Given at the November Meeting Of The Albany Presbytery
On the 24th of October in 2012, the day before the Islamic high holy day of Eid al-Adha, Rafiq ur Rehman was arriving home from a trip to the local bazaar and mosque for evening prayers. In the distance he saw a sight that caused chills to envelop his body. He saw members of the village were preparing to bury someone in a small graveyard nearby. As he grew closer Rehman queried a nearby boy as to what was going on in this scene to which the boy responded of the death and imminent burial of Rehman’s mother. She had been in the garden and watching over Rehman’s son when all of a sudden she was blown apart by a bomb that had been dropped by an unmanned aerial vehicle while she was working. In addition, two of Rehman’s children had also been injured, though they had survived. Since that time, Rehman has engaged in a fruitless search for answers to why his mother had been killed. His search took him to the halls of congress where Mr. Rehman testified before members of congress about his experience in Pakistan and to ask those members why it is that his children had to be injured and his mother killed. Thus far he has received no remotely satisfactory answer and until we can sufficiently answer his question, we should halt all bombings of areas in which grandmothers tending to gardens can be incinerated.

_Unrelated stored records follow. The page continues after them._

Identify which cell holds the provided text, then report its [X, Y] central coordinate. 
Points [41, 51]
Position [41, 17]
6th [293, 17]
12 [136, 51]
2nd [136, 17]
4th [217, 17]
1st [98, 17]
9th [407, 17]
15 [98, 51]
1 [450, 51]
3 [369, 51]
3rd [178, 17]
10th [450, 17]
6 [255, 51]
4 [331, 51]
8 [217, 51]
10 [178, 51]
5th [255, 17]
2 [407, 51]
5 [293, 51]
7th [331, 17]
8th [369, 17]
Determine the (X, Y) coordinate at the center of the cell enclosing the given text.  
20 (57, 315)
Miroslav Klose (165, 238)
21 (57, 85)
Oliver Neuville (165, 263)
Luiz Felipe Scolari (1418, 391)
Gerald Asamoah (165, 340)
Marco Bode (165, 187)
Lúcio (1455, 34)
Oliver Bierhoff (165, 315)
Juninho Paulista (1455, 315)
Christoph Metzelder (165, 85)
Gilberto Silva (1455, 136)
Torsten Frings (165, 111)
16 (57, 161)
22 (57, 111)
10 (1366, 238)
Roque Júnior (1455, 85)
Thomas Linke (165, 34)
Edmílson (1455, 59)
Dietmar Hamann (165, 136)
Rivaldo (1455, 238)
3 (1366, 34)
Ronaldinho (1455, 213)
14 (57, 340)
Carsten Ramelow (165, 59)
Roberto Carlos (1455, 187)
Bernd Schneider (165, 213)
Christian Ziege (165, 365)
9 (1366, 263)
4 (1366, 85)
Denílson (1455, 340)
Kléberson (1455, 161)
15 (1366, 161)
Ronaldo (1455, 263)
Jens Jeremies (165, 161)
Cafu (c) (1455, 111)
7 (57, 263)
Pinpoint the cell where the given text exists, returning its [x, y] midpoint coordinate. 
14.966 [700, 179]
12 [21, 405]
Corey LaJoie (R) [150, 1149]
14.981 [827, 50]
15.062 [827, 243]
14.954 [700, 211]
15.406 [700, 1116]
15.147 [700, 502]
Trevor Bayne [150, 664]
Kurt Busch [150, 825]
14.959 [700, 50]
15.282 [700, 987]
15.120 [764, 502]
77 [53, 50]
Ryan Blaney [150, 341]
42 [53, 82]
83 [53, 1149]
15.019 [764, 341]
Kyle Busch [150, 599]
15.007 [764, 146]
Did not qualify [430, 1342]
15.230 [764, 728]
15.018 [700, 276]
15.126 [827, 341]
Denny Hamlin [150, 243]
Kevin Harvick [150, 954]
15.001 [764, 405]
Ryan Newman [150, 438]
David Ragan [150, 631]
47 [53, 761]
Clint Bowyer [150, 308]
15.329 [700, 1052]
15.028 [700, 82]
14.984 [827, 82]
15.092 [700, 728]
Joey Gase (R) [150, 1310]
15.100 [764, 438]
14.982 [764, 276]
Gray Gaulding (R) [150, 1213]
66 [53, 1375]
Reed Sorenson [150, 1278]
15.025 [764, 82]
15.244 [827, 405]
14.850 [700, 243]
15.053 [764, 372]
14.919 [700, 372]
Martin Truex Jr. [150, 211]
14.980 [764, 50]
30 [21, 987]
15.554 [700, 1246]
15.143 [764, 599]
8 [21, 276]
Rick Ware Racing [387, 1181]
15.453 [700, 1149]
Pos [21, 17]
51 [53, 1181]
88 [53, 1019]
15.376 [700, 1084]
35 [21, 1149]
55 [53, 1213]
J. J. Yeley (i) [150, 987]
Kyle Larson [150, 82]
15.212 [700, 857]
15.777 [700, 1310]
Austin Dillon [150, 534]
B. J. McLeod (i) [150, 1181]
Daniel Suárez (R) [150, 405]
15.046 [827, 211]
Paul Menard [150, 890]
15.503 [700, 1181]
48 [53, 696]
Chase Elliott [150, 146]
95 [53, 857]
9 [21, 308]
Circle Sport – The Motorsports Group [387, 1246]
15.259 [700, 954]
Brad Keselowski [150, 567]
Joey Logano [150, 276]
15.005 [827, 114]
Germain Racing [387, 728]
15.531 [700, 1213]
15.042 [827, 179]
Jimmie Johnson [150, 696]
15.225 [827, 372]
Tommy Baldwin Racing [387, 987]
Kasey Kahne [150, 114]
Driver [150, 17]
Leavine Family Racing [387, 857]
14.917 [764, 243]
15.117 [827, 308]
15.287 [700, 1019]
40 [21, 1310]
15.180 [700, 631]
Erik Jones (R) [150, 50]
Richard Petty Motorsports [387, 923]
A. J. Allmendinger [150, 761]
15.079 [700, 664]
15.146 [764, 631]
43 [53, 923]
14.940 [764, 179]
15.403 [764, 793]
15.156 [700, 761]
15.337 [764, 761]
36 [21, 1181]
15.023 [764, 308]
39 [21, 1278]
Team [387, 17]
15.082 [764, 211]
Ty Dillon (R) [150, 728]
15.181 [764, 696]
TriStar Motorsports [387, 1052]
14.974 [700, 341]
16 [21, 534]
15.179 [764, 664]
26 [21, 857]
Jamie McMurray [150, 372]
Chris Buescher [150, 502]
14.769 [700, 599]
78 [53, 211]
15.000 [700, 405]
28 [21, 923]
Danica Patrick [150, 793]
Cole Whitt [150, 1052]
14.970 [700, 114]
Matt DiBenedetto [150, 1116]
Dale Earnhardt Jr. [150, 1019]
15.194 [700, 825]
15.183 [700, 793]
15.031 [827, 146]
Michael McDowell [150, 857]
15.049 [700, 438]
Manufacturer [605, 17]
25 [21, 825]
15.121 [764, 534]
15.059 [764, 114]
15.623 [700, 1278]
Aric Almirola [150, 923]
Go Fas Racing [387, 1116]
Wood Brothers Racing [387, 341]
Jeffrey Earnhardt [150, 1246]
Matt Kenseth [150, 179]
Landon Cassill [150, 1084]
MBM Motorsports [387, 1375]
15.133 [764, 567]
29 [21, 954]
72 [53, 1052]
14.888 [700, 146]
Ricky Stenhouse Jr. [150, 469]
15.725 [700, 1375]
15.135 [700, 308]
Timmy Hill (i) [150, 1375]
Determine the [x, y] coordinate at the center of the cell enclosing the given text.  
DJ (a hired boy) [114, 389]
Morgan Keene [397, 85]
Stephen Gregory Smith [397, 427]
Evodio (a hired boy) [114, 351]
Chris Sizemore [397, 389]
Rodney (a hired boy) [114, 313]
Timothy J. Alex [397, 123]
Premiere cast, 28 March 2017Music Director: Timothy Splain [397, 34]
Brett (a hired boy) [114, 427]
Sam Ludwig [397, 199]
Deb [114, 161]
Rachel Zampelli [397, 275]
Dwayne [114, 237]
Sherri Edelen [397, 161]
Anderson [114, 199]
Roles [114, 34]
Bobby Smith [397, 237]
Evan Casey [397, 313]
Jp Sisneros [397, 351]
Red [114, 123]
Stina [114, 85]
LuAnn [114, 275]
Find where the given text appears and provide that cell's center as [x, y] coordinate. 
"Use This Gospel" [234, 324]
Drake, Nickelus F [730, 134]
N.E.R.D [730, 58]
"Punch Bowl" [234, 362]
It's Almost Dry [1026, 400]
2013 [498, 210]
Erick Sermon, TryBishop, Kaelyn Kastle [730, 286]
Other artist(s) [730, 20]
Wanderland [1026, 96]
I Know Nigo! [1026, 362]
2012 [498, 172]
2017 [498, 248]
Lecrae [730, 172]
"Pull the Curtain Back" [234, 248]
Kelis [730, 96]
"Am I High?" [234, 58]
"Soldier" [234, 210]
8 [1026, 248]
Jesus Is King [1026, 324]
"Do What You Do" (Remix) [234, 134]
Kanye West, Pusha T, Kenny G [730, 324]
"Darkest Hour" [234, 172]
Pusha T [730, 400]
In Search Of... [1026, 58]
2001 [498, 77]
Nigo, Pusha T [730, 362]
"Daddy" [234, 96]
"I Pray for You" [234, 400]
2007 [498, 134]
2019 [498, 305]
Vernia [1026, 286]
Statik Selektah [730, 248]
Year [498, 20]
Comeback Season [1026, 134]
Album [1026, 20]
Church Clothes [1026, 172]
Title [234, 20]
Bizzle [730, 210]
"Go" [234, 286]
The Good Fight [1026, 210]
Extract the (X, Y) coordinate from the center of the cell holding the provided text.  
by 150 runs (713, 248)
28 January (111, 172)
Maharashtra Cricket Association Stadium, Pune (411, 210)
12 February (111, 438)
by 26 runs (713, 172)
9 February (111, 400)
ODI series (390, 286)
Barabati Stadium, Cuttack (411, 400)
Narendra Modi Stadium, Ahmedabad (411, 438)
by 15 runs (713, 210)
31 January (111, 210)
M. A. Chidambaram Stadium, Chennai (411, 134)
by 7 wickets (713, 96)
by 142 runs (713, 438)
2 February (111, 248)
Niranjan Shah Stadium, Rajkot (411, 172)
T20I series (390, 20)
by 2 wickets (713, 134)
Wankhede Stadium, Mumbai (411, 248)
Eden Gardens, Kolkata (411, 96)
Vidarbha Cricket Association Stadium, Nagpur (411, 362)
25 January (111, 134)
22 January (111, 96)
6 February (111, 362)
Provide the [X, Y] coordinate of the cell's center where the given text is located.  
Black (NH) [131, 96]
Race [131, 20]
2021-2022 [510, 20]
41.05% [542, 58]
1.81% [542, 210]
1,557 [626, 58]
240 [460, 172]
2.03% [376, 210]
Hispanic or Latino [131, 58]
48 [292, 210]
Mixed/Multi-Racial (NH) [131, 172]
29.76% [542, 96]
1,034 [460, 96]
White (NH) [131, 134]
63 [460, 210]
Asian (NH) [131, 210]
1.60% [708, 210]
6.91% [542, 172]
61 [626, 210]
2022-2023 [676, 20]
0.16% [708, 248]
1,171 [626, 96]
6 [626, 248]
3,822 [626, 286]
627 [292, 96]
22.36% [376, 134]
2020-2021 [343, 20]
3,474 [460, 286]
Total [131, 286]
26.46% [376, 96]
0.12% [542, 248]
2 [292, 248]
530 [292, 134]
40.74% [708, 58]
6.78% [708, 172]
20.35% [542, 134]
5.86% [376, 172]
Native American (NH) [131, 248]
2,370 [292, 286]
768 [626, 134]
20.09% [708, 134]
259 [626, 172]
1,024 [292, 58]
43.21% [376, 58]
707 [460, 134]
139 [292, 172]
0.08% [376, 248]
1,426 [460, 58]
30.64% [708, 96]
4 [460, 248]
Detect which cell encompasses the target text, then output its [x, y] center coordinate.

The story of his experience is chilling and should cause every citizen of the United States to pause and consider whether it is ok for the United States to derive some degree of temporary security on the backs and lives of relatively poor members of the Pakistani society, or of those in Yemen, or Somalia. In areas of the world already destabilized by violence and terror does it advance the cause of freedom to ratchet up the violence and greatly reduce the stability. As Christians are we not to imagine a world tomorrow that is better than the one we have today and then are we called to work for that world?
Unmanned Aerial Vehicles were used by the previous administration but their use has greatly expanded over the course of the current administration and while the administration has been reticent to release numbers of civilian versus combatants killed in drone strikes, independent studies have suggested that the loss of noncombatant life due to the use of unmanned aerial vehicles to be moving towards, if not already crested 1,000, many of those, children. In addition, the use of these weapons of war creates terror and de-stability among civilian populations in areas of the world already wracked with poverty and struggle. It is harmful to those who pilot these unmanned aerial vehicles who struggle with the devastation they wrought from half a world away never knowing the full extent of the damage done. We need to find another way to work towards peace and justice as the followers of Jesus.
The session of United Presbyterian Church of Amsterdam, NY overtures the General Assembly of the Presbyterian Church (USA) to both call for a halt to the use of unmanned aerial vehicles as weapons of war as well as instruments of surveillance aimed at impeding the migratory movement of peoples across borders, by the United States. We request that the denomination, through their various offices work with the United Nations to end the use of UAVs in all cases excepting where warfare might be thwarted through surveillance as well as lobby the leaders of this country to end the use of UAVs for all military and surveillance by all military, paramilitary, and private contracted workers. In addition, we request that the denomination, through its various offices of social witness, develop electronic resources targeted at assisting those faith communities that wish to engage in nonviolent protest against the production and use of drones. Together, as the church of Jesus Christ, we must again ask ourselves, “What does the Lord require of us, but to seek justice, love kindness, and to walk humbly with God.” Thank you.